Le diagnostic est généralement entendu comme un acte consistant à déterminer la nature de l’affection dont une personne est atteinte, l’établir implique la mise en jeux d’une grande variété d’opérations dont chacune est de nature à réaliser l’un des éléments constitutif de l’infraction (cass crim 19/03/1953 D 1953.664).

Le traitement est considéré comme l’ensemble des moyens thérapeutiques et les prescriptions hygiéniques mis en oeuvre dans le but de guérir une maladie.

https://www.caducee.net/Droit-Sante/DroitSante/exercice-illegale.asp 

Comment exercer la naturopathie dans ce contexte ?

 

Le métier de naturopathe s’effectue en principe, en profession libérale. Tout naturopathe peut également créer une société pour exercer son activité.

 

a. Définition de la profession libérale

La notion de « profession libérale » est une catégorie socio-professionnelle très vaste. D’une façon générale, ce qui constitue une profession libérale est l’activité indépendante qui consiste à pratiquer des prestations intellectuelles ou une science ou une technique ou encore un art. Indépendante signifie qu’il n’y a aucun lien de subordination contrairement à l’activité salariée.

 

b. Les règles à respecter en profession libérale

Du fait de son indépendance, la personne qui exerce en profession libérale et notamment le naturopathe, engage sa responsabilité personnelle sur ses actes. Cela signifie qu’elle se positionne comme un professionnel spécialisé et averti vis-à-vis de son patient et qu’elle garantit la qualité de sa prestation et de ses actes. Cette responsabilité peut être civile (en cas de faute entraînant un préjudice pour le patient) et/ou pénale (violation du secret professionnel).
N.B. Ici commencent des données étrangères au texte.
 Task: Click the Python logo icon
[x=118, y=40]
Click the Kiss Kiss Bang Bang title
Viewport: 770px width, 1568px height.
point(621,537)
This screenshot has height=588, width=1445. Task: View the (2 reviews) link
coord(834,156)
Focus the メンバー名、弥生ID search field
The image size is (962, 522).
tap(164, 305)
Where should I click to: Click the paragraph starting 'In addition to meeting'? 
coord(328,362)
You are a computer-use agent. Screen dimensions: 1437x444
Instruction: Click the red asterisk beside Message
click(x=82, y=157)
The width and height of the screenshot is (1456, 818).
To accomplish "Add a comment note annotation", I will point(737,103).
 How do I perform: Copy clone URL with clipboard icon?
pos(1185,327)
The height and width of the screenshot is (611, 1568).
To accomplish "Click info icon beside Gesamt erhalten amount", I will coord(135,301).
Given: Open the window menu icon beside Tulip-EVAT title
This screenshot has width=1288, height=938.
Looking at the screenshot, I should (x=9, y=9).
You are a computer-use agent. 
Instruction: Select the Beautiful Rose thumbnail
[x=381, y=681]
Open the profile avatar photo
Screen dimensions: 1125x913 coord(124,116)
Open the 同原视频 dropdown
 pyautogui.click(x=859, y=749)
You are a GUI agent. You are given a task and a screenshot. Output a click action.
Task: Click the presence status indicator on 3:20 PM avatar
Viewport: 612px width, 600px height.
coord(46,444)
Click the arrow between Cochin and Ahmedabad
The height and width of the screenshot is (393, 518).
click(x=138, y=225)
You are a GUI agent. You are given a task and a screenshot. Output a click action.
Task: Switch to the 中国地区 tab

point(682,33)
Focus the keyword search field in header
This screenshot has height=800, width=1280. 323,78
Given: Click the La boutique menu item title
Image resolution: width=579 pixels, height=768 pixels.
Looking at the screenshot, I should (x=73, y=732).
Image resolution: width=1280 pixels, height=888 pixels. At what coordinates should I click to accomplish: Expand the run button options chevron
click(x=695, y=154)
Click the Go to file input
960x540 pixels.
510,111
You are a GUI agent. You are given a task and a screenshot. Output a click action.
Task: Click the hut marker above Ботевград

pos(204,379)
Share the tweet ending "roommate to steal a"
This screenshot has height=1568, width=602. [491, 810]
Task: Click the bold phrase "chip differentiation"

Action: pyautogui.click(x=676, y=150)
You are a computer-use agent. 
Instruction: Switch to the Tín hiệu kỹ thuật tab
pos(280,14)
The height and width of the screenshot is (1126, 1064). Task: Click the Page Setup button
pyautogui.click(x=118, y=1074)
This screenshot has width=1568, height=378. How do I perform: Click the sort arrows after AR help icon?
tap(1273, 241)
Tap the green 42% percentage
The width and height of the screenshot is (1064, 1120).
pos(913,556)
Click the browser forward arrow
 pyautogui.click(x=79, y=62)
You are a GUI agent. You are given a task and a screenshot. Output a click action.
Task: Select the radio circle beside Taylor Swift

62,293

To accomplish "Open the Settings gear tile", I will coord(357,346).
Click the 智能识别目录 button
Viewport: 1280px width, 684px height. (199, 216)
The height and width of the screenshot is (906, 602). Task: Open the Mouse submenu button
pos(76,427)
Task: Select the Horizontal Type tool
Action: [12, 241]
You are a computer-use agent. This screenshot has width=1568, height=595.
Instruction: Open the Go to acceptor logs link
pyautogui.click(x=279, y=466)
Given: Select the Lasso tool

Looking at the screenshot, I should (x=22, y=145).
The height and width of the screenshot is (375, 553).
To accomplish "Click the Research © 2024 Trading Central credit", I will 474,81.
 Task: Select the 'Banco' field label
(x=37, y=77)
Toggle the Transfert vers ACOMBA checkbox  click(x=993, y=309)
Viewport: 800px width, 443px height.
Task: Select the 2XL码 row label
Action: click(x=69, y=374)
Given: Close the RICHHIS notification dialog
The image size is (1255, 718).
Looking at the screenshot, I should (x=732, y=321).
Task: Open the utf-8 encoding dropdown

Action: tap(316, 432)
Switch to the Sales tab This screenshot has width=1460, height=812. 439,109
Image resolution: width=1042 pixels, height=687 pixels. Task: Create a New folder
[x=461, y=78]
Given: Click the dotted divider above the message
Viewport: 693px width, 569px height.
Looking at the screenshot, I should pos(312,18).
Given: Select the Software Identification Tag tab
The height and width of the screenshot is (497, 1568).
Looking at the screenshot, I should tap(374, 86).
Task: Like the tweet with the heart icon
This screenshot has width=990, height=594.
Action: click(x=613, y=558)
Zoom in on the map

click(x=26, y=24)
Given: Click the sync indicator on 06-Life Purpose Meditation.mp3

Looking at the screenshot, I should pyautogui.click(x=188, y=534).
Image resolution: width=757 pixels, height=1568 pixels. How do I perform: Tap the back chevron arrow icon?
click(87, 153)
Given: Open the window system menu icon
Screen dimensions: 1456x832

Car la personne exerçant une activité libérale est par ailleurs tenue au secret professionnel ; c’est une base de confiance dans la relation thérapeute/patient.

La formation continue est également une exigence de la profession libérale et encore plus du naturopathe, pour entretenir ou mettre à jour ses connaissances.

Pour exercer, il faut donc se soustraire à certaines obligations, notamment légales, avec le choix d’un statut juridique. Il en existe plusieurs.

Exercer la naturopathie en individuel

Si vous souhaitez travailler en individuel, vous avez le choix entre : - créer une société : EURL, Sasu, - vous installer en entreprise individuelle : classique, EIRL, auto-entrepreneur (ex. micro-entrepreneur).